On DW's flagship interview show Conflict Zone, Vanessa Neumann instead criticised the lack of international unity over the situation in Venezuela.

Guaido has said he will not rule out authorizing US military intervention in VenezuelaImage: picture-alliance/AP Photo/F Llano

"After many years of the international community blaming us, saying you can't get your act together," said Neumann, it was now behaving "like a bunch of squabbling children at the time when we have our act together."

"That is a betrayal of my people," she said.

The Venezuelan National Assembly voted in March to back Neumann's appointment as a representative of Juan Guaido, the president of the assembly, who appointed himself interim president of Venezuela weeks after declaring Maduro's inauguration as president on January 10 illegitimate.
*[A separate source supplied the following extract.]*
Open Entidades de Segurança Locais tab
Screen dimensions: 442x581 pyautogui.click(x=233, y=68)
Guaido and his supporters say as leader of the assembly he has a constitutional mandate to act as interim president until new elections. 
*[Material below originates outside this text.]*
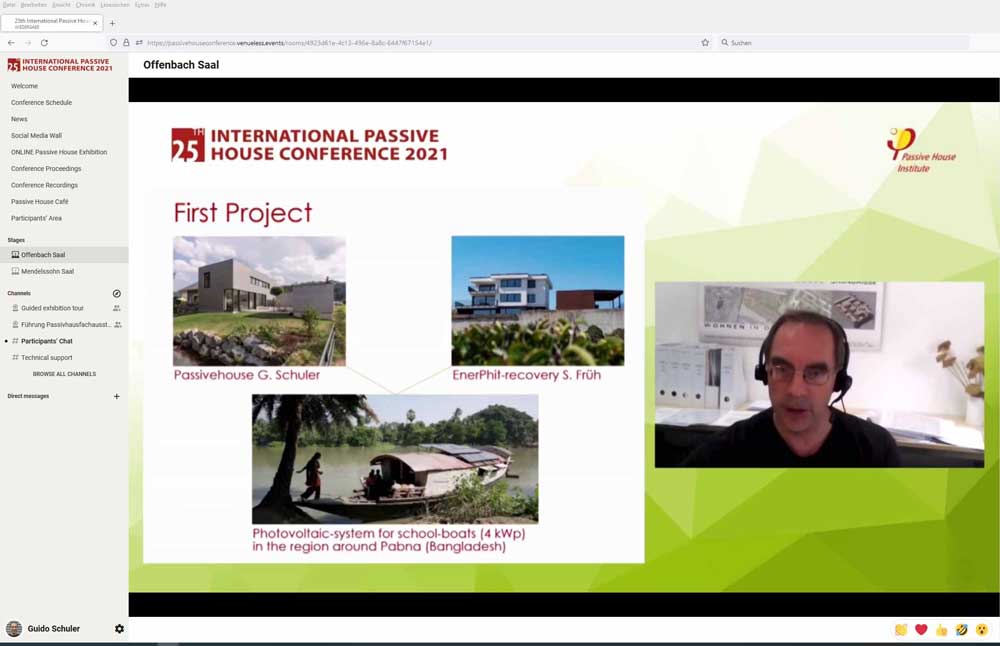Join the Guided exhibition tour channel

52,308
Dozens of nations have supported his leadership, including the US, Canada, most of the European Union and all but a few of the Latin American countries in the Lima Group. But Russia and China continue to support Maduro – who has taken billions of dollars in loans from them – and warn against interference from abroad, though Russia itself says it has soldiers in Venezuela cooperating with the military.

"Putin is giving us support on all levels and we have received it with much pleasure and gratitude," Maduro told Russian media in JanuaryImage: Reuters/M. Shemetov

'Final phase'?

Despite gaining some vital international legitimacy for his movement, Guaido has been unable to dislodge Maduro from the presidential palace.
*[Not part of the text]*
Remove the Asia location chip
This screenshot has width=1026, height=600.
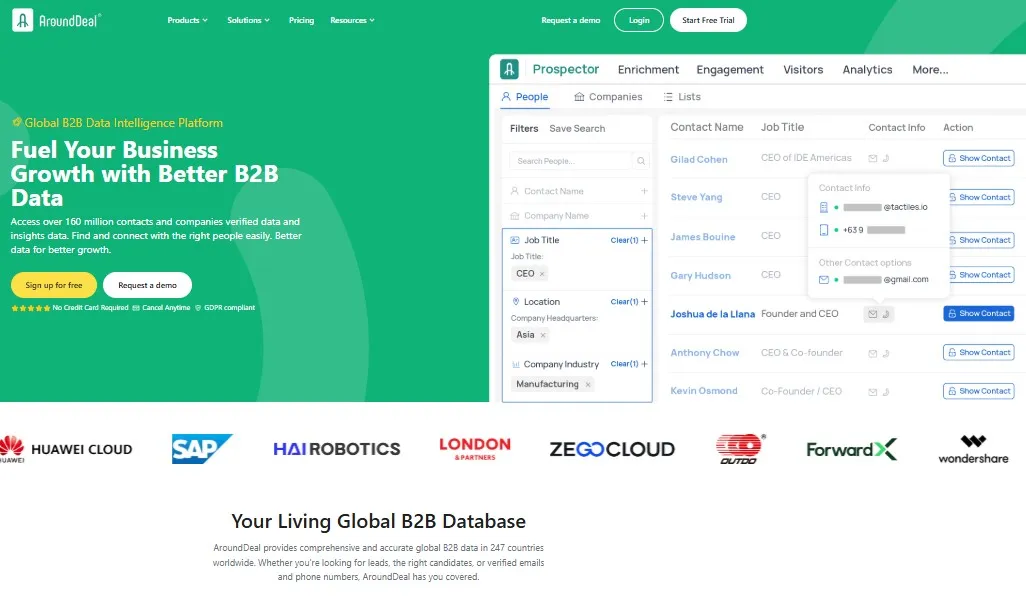(543, 333)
On April 30, Guaido said the "final phase" of the campaign to oust Nicolas Maduro had begun and urged Venezuelans via Twitter to "take to the streets to support democratic forces and recover our freedom."

But Neumann disputed that the revolt had failed to convince enough of the military to desert Maduro, who said after the opposition action that "loyal and obedient" troops had stopped the "coup-mongering far right."

"The problem is that we have Cuban intelligence officers … following their children and preventing them from rising up," said Neumann. "Before Juan Guaido took office there were over 12 military uprising attempts by the military spontaneously."

The failure to remove Maduro following the push in April led the International Crisis Group to assess in the following days that it had raised "the likelihood of domestic or international escalation" and appeared "to have been an easily subdued, poorly conceived revolt."

International escalation

Guaido has since instructed Carlos Vecchio, his representative in Washington, to meet for talks with U.S. military officials on "strategic and operational planning."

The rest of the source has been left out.